The best and safest position to be in is to have choices, to have the freedom to experiment with alternative architectures for the back end, in whole or in part, with a minimum of disruption to its other resources and the business logic of the application. It should be a primary goal of a low-code platform to offer this kind of architectural flexibility.

The Server: Provider of an API

Having explored the behavior of API clients a bit, let's turn to the behavior of API servers.

In some sense, a server is an abstraction for whatever we use to respond to the many requests to our APIs. We have an internet point of presence, a URL to which clients send their requests. This point of presence must, in effect, dispatch each incoming request to the compute resource that will service it, track the request until a response has been prepared for it, and send that response back to the client. The picture is something like this:

The compute resources may belong to a single physical server, with one or many CPUs and cores. Or there might be a pool of such servers, each able to handle many requests simultaneously. The servers might be thought of as instances of a container, a packaged version of the computation to be performed for each request that is easy to instantiate over and over. Or, the compute elements might be instances of an ephemeral serverless function that performs the work of computing a single response from a request. The lines between these alternatives are blurry, and what looks at first like radically different solutions to the problem of organizing the server seem to melt into one another. A single container instance might serve a single request, or many. It might be instantiated as frequently as requests arrive, or it might persist indefinitely, or at least so long as there seems to be a demand for it. The decision of how to route incoming requests to compute resources might be performed by the network point of presence, or by an agent that represents the compute resources as a cluster. The number of compute elements might be relatively stable, scaling up and down slowly or not at all, or entirely dynamic, changing scale radically in a matter of seconds.

As always, the best position to be in is one of flexibility. Experimentation is the best way to discover the right balance between responsiveness, scaling, cost of operation, recover from failure, and so on. Ideally, a low code platform will make it easy to replace one alternative by another with a minimum of disruption to the application as a whole and the bulk of its business logic.

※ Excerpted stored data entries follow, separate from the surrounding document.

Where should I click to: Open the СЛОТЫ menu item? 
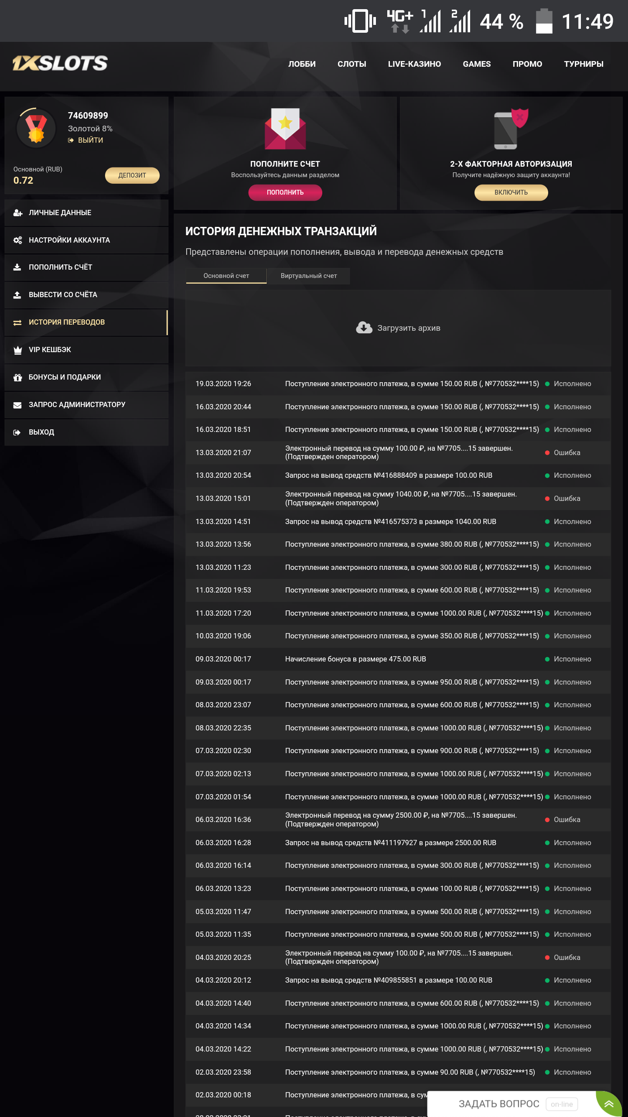tap(352, 64)
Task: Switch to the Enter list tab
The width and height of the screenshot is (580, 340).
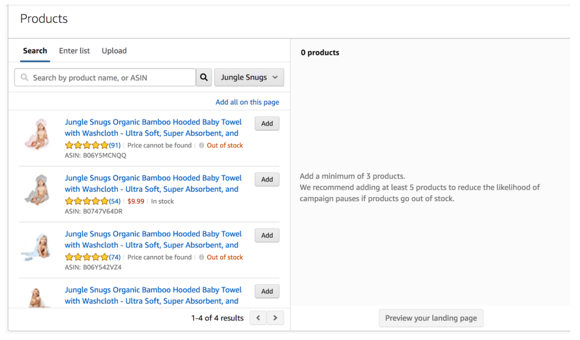Action: point(74,51)
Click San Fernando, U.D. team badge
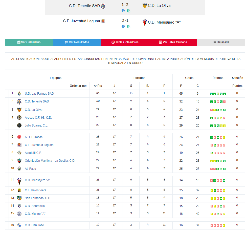The height and width of the screenshot is (230, 246). click(x=19, y=198)
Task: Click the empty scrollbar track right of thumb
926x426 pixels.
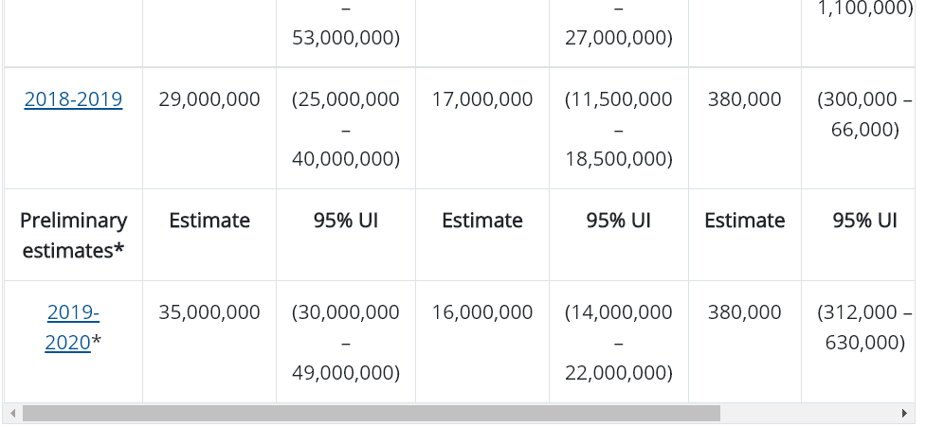Action: (x=808, y=413)
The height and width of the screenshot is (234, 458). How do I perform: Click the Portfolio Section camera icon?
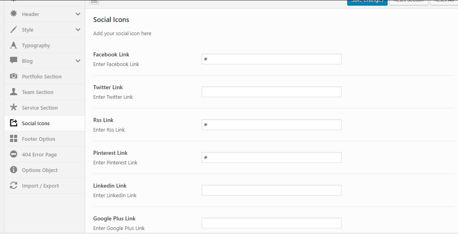[x=14, y=76]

The API View of a Cloud Back End

A cloud back end can be viewed as a collection of APIs: those that it provides (serves to clients of the back end), and those that it uses (for which it is itself a client). It can be quite illuminating to look at the back end this way, as an alternative to more common ways of looking at it, for example as a collection of cloud resources that relate to one another through events and messages. If we add a client call from each of the compute elements in the above server structure, we have:

Hyrbrid Server Client API View — The API View of a Server

This provides a nice shorthand view on the flow of data through the server, and the likely problems and opportunities created by calls to remote cloud services and APIs. The main observation here is:

Note

From one point of view, the particular resources that are involved in calls to cloud services don't matter. To understand the behavior and cost of the compute resources of a server, it is more important to consider the flow of data between the services and delays involved in making API calls to them.

If we are calling two cloud services per request to our server, it is not so important that one is an authentication service and one is a database. The delays involved and the frequency with which we can make the calls is more important for understanding the behavior and cost of the server itself.